> What is required:
Reproduce the passage of the text on Western policy toward Iran from "Iran is a proud" to "great nationalist hero.", word for word.

━━ Extract

In other words, they are planning to ratchet up still further the severe economic warfare already being waged by the United States and its allies against Tehran, which has brought painful hardship to the Iranian population in the form of hyper-inflation, galloping prices and a collapsing currency.
The calculation the three Western foreign ministers appear to have made is that, once its economy faces total collapse, Iran will meekly submit to Western — and Israeli — demands to dismantle its nuclear industry altogether. They may well be mistaken.
Why are these leading European powers pursuing this course? What has Iran done to them to merit such punishment? It would seem that they believe Iran is seeking to join the exclusive nuclear weapons club. There is, however, no convincing evidence that this is indeed Iran’s ambition. On the contrary, Iran has repeatedly declared that it is not seeking to acquire nuclear weapons and its supreme guide, Ayatollah Khamenei, has issued a fatwa, or Islamic ruling, against any such acquisition. All Western and Israeli intelligence agencies confirm that Tehran has, as yet, made no decision to build such weapons — although, in view of Israel’s relentless threats, it would not be surprising if Iran were looking for means to protect itself from any such attack.
Iran’s President Mahmoud Ahmadinejad has repeatedly stated — most recently at a press conference in New York last month during the annual meeting of the UN General Assembly — that Iran was ready to give up enriching uranium to 20% — a first and necessary step towards enriching uranium to over 90% for atom bomb manufacture — if it were guaranteed supplies for the Tehran research reactor which makes material for medical purposes. The Iranian President has made this pledge on several previous occasions, but the Western powers and Israel seem not to have heard him — or rather they have not wished to hear him — which raises the suspicion that their real objective is not simply to force Iran to give up enriching uranium to a high level but rather to end all uranium enrichment in Iran and, better still, to overthrow the clerical regime of the Ayatollahs.
Iran is a proud country of some 70 million people. Its history and civilisation stretch back thousands of years. Its population is fiercely patriotic, as was demonstrated during the bitter eight-year Iraq-Iran war. Iranians have not forgotten that in 1953, the intelligence services of Britain and the United States mounted a coup which overthrew the democratically elected Prime Minister Mohammad Mossadeq, because he had dared wrest Iran’s oil industry out of the hands of Britain’s Anglo-Persian Oil Company (later BP). Much of Iran’s historic hostility to the United States and Britain dates back to that arrogant imperial intervention in Iran’s internal affairs. Mossadeq spent three years in jail, and was kept under house arrest until his death in 1967. For most Iranians, he remains a great nationalist hero.
One of the reasons the Shah was toppled in 1979 was because he was seen to be subservient to the West, and especially to Britain and the United States. The Islamic Republic, which emerged after that revolution, puts great value on Iran’s sovereignty and independence. It wants Iran to be treated with the respect it deserves as a major regional power. It has hailed the mastery of the uranium fuel cycle as a triumph for Iranian modernity and scientific progress. In the words of the Iranian political scientist Homeira Moshirzadeh, “Iran’s nuclear policy has become a matter of identity.” No country will willingly or easily give up its hard-won identity.

━━━━
━━ Record set

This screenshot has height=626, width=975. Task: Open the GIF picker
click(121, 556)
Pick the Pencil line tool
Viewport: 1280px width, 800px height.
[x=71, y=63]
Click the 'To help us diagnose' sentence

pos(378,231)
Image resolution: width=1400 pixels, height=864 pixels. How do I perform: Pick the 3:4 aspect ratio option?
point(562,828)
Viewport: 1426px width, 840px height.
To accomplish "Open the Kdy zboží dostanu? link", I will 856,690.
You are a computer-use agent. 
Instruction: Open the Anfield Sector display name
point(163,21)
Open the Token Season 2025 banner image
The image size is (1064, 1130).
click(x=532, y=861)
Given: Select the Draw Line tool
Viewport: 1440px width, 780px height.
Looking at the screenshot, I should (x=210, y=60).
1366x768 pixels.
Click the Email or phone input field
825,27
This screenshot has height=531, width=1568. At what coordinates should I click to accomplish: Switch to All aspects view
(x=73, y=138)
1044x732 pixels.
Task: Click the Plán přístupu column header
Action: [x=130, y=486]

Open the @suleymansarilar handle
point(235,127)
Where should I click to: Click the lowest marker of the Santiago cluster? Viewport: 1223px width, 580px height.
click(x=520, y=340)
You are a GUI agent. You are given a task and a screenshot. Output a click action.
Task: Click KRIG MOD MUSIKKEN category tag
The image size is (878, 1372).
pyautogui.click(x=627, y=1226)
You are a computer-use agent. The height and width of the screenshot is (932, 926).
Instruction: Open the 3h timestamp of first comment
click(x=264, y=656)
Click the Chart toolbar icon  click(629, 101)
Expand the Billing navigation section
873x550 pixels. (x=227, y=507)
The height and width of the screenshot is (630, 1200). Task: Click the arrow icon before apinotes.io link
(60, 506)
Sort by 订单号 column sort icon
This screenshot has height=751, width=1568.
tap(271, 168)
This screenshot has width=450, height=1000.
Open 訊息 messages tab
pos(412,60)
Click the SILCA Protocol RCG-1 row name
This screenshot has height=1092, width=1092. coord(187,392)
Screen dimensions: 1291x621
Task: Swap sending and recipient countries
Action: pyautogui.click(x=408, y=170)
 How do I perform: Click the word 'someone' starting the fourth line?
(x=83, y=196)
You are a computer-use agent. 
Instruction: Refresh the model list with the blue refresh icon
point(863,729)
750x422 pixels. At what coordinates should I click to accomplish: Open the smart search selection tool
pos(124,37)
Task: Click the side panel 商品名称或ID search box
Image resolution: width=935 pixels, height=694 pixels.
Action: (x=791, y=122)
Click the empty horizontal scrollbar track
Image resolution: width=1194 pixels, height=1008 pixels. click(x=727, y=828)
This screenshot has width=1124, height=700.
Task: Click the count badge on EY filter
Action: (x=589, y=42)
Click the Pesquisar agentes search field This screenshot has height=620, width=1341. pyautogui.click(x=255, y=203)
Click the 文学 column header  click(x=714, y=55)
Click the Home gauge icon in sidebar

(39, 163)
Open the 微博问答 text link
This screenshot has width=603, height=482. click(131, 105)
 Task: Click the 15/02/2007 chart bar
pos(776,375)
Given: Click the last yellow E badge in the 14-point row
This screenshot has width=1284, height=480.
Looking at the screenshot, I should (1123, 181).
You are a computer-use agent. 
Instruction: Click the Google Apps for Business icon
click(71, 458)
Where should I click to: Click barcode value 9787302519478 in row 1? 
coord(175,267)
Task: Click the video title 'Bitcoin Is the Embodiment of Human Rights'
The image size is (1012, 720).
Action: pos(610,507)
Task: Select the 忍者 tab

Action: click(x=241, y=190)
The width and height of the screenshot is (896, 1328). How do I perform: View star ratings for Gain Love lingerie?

━━━━

> Solution to this task:
Iran is a proud country of some 70 million people. Its history and civilisation stretch back thousands of years. Its population is fiercely patriotic, as was demonstrated during the bitter eight-year Iraq-Iran war. Iranians have not forgotten that in 1953, the intelligence services of Britain and the United States mounted a coup which overthrew the democratically elected Prime Minister Mohammad Mossadeq, because he had dared wrest Iran’s oil industry out of the hands of Britain’s Anglo-Persian Oil Company (later BP). Much of Iran’s historic hostility to the United States and Britain dates back to that arrogant imperial intervention in Iran’s internal affairs. Mossadeq spent three years in jail, and was kept under house arrest until his death in 1967. For most Iranians, he remains a great nationalist hero.